I hope I am clear: what I want with my new scale is not to tell old rounded setting are bad, what I want is to open rounded setting to actualy distrusted settings like 208 or 240 Nominal Bitrate which I agree might not be optimized in term of quality jump but is not a bad setting in term of quality/size ratio

There is nothing to lose with my new scale:
there are new rounded settings (which quality/size speaking are as good as the older even if the jump in quality is not significative) that people will start using.
(When I speak quality/size keep in mind that I speak for someone who can't ABX Q6 & Q7)
And everyone using an old rounded setting can still use a rounded setting as even if the number changed that change nothing to the nominal bitrates people use.

Keep also in mind that this is also a proposal, a topic made to discuss the idea of a new scale ... weither the idea is good or bad doesn't really matter

My knowledge is weak compared to many of you, but still I beggin to be a experienced Ogg user  now & if I opened a polemic topic that give violent reaction maybe that's cauz I touch a sensible Ogg weakness ... there are a lots of developpers here & sometimes developpers goes far from the "users friendlyness" they want to achieve, see my topic has a simple end-user feedback

If I think a linear scale is easier than an exponential scale for a not-experienced despite the fact that the exponential scale is more accurate for an experienced users like us all ... well that is only my humble opinion after all

I was sure I  would have a massive bad reaction, but wonder that:
99% of ogg users are not experienced a linear scale is easier for them
99% of ogg users can't ABX Q6-Q7 so an exponential scale drive them to exponential
quality/size errors
1% the remaining ogg users are experienced & experienced users like us know exactly which Nominal bitrates are optimized so a linear scale isn't a problem for them, like some of you said, they don't even care about the scale.
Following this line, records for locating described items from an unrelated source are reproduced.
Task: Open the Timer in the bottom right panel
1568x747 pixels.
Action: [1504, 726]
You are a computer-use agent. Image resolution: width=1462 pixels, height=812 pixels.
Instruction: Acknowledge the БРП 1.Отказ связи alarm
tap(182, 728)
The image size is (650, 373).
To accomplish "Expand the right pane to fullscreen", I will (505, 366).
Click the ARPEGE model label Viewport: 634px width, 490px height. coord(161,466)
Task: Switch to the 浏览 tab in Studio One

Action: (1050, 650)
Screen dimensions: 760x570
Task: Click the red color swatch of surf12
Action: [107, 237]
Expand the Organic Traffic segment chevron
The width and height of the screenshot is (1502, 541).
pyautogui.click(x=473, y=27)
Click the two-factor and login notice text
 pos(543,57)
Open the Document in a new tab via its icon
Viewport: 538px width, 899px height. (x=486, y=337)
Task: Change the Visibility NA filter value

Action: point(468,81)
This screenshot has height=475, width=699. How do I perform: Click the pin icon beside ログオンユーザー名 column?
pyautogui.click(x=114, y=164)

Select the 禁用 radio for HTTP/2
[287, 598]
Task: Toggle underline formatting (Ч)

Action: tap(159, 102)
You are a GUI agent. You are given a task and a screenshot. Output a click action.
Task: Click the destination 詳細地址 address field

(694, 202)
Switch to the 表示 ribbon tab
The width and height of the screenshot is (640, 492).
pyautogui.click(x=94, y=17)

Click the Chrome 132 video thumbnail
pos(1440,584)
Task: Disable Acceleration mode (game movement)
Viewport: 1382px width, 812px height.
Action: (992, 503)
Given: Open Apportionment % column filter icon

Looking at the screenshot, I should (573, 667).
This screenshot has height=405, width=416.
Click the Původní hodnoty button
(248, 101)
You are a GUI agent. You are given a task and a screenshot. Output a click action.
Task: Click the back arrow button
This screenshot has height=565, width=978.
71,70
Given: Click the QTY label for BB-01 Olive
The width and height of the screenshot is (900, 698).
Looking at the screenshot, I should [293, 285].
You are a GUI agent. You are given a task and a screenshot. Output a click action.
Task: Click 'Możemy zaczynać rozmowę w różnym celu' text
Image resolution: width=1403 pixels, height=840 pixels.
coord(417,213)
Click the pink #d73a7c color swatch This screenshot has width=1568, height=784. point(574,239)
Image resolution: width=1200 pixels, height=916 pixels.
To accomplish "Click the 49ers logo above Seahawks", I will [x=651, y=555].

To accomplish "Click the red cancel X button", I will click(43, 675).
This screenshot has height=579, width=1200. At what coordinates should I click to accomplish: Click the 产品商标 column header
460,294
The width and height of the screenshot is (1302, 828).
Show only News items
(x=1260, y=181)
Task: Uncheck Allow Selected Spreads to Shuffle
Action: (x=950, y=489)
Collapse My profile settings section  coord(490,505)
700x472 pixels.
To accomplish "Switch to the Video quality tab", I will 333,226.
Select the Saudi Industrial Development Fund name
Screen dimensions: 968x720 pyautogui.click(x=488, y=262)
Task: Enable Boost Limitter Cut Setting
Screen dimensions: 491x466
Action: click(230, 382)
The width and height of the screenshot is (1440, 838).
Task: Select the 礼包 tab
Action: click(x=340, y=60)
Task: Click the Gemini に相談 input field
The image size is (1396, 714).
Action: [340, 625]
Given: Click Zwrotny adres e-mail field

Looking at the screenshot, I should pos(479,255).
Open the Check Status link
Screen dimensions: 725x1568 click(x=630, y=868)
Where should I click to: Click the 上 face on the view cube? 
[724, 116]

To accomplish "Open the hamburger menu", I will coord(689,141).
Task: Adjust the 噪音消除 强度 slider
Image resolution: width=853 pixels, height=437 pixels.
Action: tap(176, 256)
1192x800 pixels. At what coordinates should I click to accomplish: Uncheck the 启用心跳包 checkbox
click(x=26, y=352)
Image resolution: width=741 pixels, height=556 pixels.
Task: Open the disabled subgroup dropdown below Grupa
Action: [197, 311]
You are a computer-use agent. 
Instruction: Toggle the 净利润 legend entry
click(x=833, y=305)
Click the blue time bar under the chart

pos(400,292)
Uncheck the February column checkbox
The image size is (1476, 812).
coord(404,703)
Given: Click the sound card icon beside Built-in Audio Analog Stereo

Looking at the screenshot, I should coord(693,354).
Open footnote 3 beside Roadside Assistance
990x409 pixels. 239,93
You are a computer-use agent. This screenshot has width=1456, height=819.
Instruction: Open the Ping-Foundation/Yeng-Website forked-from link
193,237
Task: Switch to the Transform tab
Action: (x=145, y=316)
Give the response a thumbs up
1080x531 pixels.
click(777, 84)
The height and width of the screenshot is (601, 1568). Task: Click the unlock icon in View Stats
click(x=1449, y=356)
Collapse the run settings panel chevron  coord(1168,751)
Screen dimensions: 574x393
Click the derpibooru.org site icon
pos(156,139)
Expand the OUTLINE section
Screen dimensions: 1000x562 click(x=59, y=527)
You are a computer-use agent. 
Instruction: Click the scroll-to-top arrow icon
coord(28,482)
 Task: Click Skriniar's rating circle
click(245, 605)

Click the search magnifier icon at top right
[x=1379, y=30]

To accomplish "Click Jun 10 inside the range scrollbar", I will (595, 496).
Whishing I was understund the right way this time.
Thks all for answers.

The Crazy LinearScaleZealot 

Edit:
Carsten Haese
even if nominal bitrates are not perfect this is the most accurate objective tool we have so far, the supposed 8-16-32 optimized increases is a fact I agree, but it's only true if you CAN abx the High bitrates, so it's partially objective (8-16-32 exponential optimized increases are true if you can ABX it) partially subjective (this exponential fact is lower by bad human ears) that's why with my crap end-user ears I prefer linear scale while your developper bionic ears prefer exponential scale

You may think the whole discussion was useless, but personnaly as an unusual topic I enjoyed it much, so thks all for contradicting me  it was a pleasure

Advanced Ogg Vorbis Quality Settings

Reply #23
Currently, the -q value can be anywhere from -1.00 to 10.00. Values like 3.14 or -0.99 are alowed, and allow intermediate values just fine.

Advanced Ogg Vorbis Quality Settings

Reply #24
What's wrong with using the -b switch to select quality mode? It's already mapped to the quality scale and is linear (and even equal) to the nominal bitrate.